The CGT said the tower’s management was basing its future budget on 7.4 million annual visitors, although “this level has never been reached”.
Stephane Dieu, a CGT union rep at the Eiffel Tower, told AFP that the monument was not sufficiently funded to pay for “very large maintenance work” that was needed.
“The Eiffel Tower is old, it’s an old lady of 130 years,” he said. “We have lifts here that were built in 1899.”
Unless a financial deal could be made with the city of Paris, “we will run out of cash in 2025, despite our visitor numbers”.
Some visitors who had hoped to go up the 1,083-feet structure expressed their frustration when they were turned away.
“We came here this morning to visit this magnificent Eiffel Tower,” said Alessandro Monaco, 40, an Italian tourist.
“We were gobsmacked to see that there was a strike, that was a bit tough.
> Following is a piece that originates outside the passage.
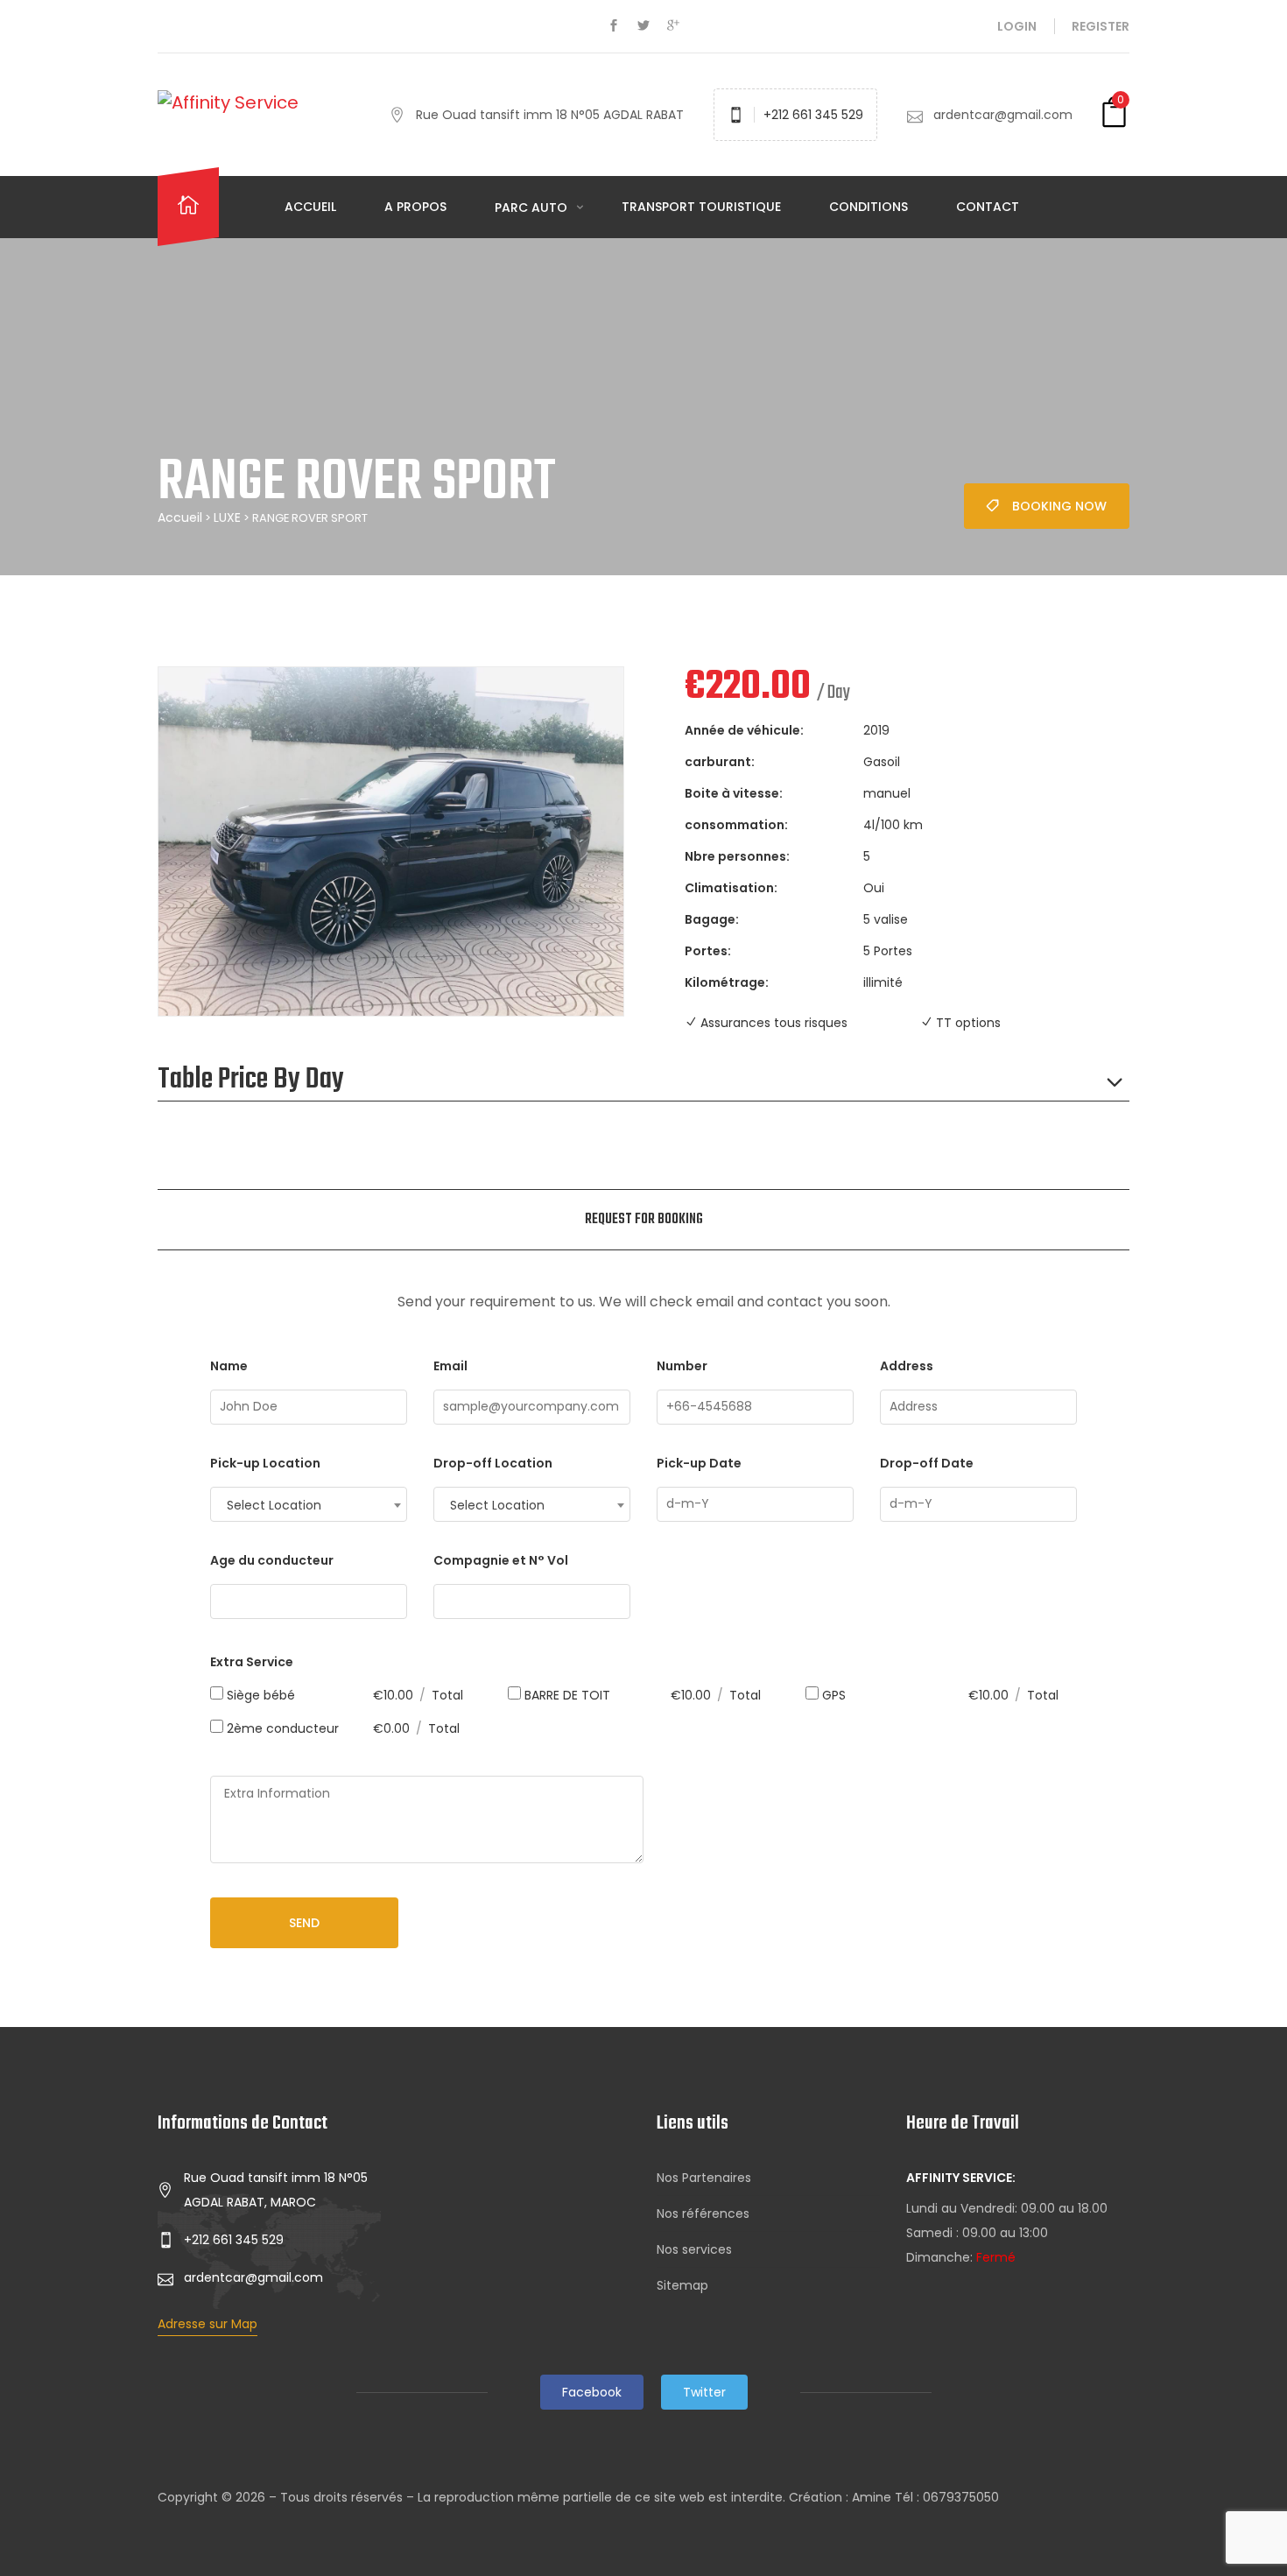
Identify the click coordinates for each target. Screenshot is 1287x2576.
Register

It’s a real pity,” he said.
But Marie-Christine Riviere, a French health insurance consultant, said she was not too disappointed at being unable to climb up.
“The important thing is to see the Eiffel Tower, strike or no strike,” she told AFP.
Eiffel died on December 27, 1923, at the age of 91.
While he will always be remembered mostly for his eponymous tower, he designed hundreds of other landmarks around the globe.
He created his reputation as a builder of railway bridges, but also used his metal wizardry to build the Pest railway station in Hungary, lighthouses in Finland and Madagascar, the structure of the Saigon Central Post Office in Ho Chi Minh City and the iron framework of the Statue of Liberty in New York.